SHIAWASSEE NATIONAL WILDLIFE REFUGE
Shiawassee National Wildlife Refuge is located in central lower Michigan, approximately 25 miles south of Saginaw Bay. It was established in 1953 to provide habitat for migratory waterfowl.
Known locally as the "Shiawassee Flats," the refuge lies in the Saginaw Bay watershed, historically one of the largest and most productive wetland ecosystems in Michigan. Refuge habitat consists of riparian, floodplain/bottomland hardwood forests and emergent marshes, as well as moist soil management units and croplands. Four rivers converge on the refuge - the Tittabawassee, Flint, Cass, and Shiawassee.

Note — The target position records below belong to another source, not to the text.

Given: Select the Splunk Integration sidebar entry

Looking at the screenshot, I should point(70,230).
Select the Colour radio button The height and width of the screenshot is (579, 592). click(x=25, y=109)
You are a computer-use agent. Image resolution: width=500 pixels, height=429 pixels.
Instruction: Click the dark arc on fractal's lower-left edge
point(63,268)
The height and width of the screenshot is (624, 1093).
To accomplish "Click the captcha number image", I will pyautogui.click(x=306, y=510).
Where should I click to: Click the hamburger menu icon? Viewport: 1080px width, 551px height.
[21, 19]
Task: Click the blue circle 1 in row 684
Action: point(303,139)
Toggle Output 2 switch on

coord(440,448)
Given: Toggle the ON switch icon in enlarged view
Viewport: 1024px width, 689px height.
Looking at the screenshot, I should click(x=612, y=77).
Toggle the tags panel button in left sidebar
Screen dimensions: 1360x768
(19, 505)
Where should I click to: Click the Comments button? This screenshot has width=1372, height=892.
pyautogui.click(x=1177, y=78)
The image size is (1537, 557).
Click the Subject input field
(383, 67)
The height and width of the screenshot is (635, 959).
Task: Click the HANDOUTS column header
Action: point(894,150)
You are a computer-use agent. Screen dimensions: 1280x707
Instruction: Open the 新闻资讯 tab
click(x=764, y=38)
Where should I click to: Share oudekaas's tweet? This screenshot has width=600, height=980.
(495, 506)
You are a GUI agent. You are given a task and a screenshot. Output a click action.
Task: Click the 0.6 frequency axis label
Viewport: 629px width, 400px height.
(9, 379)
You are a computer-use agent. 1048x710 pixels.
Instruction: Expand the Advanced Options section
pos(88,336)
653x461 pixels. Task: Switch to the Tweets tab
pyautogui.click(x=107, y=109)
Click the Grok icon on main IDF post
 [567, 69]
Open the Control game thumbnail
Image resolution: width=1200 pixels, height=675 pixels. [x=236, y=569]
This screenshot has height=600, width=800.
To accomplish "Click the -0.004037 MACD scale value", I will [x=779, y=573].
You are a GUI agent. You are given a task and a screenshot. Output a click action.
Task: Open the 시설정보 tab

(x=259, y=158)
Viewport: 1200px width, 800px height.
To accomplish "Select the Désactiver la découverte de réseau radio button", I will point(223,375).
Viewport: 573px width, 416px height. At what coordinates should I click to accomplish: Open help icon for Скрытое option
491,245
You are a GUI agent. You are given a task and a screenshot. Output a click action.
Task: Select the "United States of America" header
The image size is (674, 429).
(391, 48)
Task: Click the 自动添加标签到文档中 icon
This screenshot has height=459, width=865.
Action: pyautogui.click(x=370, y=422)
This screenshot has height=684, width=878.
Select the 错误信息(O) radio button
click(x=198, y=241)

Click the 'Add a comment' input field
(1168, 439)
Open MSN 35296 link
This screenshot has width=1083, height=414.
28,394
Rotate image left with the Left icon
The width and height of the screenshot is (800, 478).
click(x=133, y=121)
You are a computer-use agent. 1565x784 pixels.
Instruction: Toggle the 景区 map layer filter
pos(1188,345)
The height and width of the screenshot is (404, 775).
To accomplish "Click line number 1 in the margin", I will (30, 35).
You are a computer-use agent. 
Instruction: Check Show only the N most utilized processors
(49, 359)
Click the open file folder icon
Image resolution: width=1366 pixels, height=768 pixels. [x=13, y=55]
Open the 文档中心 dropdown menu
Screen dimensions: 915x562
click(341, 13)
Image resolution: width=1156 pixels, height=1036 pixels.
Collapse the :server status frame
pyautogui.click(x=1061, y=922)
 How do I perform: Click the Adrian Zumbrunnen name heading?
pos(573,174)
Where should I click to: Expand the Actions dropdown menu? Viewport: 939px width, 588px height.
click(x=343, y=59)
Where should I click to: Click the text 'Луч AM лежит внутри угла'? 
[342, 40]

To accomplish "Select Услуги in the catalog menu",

Over 265 species of birds have been documented on the refuge, including raptors, shore and wading birds, and more than 100 songbird species. Shiawassee Refuge is designated as a United States Important Bird Area (IBA) for its global significance to migratory waterfowl. It is also one of six focus areas designated by the Great Lakes/St. Lawrence Basin Joint Venture of the North American Waterfowl Management Plan. During peak populations in late October, up to 25,000 Canada geese and 40,000 ducks are present. A great diversity of other wildlife associated with freshwater marshes and floodplain forests are also found here.